RICO
16 I. & N. Dec. 181 (1977)
Rule of Law:
An alien may be found to be an 'illicit trafficker' in drugs under section 212(a)(23) of the Immigration and Nationality Act, rendering them excludable from the United States, even without a criminal conviction, if an immigration officer knows or has reason to believe they have engaged in such trafficking, and a single instance of knowingly attempting to smuggle a large quantity of a controlled substance like marihuana is sufficient to meet this standard.
Facts:
- Rico, a 26-year-old married alien and citizen of Mexico, was admitted to the United States for permanent residence on September 26, 1966.
- Rico subsequently assumed commuter status, traveling from his residence in Agua Prieta, Mexico, to his employment in Sierra Vista, Arizona, for approximately two and a half years prior to September 19, 1975.
- On September 19, 1975, Rico applied for admission to the United States at the Douglas, Arizona port of entry while driving a 1965 Ford Ranchero vehicle.
- Fred D. Powell, a U.S. Customs Inspector, and Arthur R. Waddell, a Border Patrol Agent, inspected Rico's vehicle and discovered 77 bricks, totaling 162 pounds, of marihuana in concealed compartments.
- Customs Inspector Powell and Border Patrol Agent Waddell observed Rico crossing the border in the same Ford Ranchero on a number of days prior to September 19, 1975.
- During interrogation by Drug Enforcement Administration special agents, Rico initially claimed he did not know the vehicle contained marihuana and that a person in Mexico he only knew as 'Chava' had lent him the car.

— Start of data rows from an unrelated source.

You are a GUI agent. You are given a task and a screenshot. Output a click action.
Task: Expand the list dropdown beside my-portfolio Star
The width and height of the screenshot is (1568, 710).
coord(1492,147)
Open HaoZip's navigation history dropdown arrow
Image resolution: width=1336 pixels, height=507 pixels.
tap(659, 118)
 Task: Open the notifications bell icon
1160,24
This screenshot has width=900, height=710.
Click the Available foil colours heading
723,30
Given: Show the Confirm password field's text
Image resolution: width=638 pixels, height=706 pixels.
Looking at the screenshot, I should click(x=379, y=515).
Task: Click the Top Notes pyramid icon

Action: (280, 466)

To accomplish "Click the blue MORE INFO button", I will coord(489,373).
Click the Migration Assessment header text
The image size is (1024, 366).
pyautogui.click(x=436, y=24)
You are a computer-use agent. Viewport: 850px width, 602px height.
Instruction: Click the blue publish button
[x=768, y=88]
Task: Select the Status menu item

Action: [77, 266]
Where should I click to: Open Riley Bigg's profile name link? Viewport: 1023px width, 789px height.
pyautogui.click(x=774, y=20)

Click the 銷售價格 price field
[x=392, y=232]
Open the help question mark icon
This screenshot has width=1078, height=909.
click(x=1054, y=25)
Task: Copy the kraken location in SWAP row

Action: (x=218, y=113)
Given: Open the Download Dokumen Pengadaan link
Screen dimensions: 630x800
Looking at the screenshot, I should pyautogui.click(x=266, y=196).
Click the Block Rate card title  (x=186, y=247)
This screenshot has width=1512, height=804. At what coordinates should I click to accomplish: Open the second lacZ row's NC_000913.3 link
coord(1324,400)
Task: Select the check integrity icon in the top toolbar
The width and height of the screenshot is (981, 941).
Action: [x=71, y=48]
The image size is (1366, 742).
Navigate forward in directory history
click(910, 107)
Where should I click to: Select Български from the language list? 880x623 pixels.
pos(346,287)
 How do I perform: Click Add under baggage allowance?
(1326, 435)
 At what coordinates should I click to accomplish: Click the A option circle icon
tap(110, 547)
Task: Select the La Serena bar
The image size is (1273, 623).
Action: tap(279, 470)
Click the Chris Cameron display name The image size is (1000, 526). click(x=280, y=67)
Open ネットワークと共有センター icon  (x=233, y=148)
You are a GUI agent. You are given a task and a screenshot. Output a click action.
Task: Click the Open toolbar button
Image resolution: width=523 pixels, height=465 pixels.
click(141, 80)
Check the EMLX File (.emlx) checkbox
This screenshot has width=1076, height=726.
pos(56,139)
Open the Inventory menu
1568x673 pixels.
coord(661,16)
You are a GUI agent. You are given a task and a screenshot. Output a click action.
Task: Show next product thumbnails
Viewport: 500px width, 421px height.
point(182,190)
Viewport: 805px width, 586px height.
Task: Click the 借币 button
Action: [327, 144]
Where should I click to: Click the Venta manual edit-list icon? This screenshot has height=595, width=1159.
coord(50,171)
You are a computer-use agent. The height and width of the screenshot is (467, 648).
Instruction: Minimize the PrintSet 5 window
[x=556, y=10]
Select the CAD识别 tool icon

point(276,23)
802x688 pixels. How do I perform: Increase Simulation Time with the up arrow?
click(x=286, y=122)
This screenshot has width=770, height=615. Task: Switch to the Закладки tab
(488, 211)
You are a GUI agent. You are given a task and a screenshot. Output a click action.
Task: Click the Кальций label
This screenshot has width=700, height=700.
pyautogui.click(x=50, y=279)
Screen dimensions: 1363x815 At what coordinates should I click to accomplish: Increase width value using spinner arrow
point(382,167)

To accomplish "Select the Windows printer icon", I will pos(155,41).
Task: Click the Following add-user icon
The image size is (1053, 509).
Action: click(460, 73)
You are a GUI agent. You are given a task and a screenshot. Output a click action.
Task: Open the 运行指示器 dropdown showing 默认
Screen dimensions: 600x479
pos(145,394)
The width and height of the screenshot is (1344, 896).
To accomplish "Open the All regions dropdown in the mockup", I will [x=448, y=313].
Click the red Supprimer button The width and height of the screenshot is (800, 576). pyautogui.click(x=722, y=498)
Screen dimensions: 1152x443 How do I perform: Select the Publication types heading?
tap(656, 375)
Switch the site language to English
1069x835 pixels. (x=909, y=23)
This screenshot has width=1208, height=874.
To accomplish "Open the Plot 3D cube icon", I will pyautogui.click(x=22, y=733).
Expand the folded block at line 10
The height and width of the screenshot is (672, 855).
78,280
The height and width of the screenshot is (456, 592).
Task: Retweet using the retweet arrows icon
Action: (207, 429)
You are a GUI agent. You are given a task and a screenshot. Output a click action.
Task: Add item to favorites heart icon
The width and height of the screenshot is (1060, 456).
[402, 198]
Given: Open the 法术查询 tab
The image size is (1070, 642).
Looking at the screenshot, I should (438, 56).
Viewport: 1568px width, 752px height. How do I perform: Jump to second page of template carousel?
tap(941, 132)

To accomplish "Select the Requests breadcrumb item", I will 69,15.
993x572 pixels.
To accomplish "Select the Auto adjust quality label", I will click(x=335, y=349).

- Rico later changed his story, admitting to DEA special agents that he was offered $200 to drive the Ford Ranchero from Mexico to a specific location in Douglas, Arizona, and that he knew 'something' was in the truck, though not exactly what.
Procedural Posture:
- On September 19, 1975, Rico was detained for an exclusion hearing under section 212(a)(23) of the Immigration and Nationality Act on the ground that he had attempted to smuggle marihuana.
- Rico was subsequently paroled into the United States pending criminal prosecution for violation of 21 U.S.C. 952(a) and 960(a)(1), and his exclusion hearing.
- A criminal complaint was filed against Rico in the United States District Court for the District of Arizona on September 19, 1975, alleging importation of 162 pounds of marihuana.
- On October 9, 1975, the United States District Court dismissed the criminal complaint against Rico, though the reason for dismissal is not shown in the record.
- An initial exclusion hearing was conducted by Immigration Judge Jay Segal on December 8, 1975, followed by a continued hearing conducted by Immigration Judge Reece B. Robertson on February 11, 1976.
- The immigration judge found Rico inadmissible under section 212(a)(23) of the Act and ordered his exclusion and deportation from the United States.
- Rico appealed the immigration judge's order to the Board of Immigration Appeals.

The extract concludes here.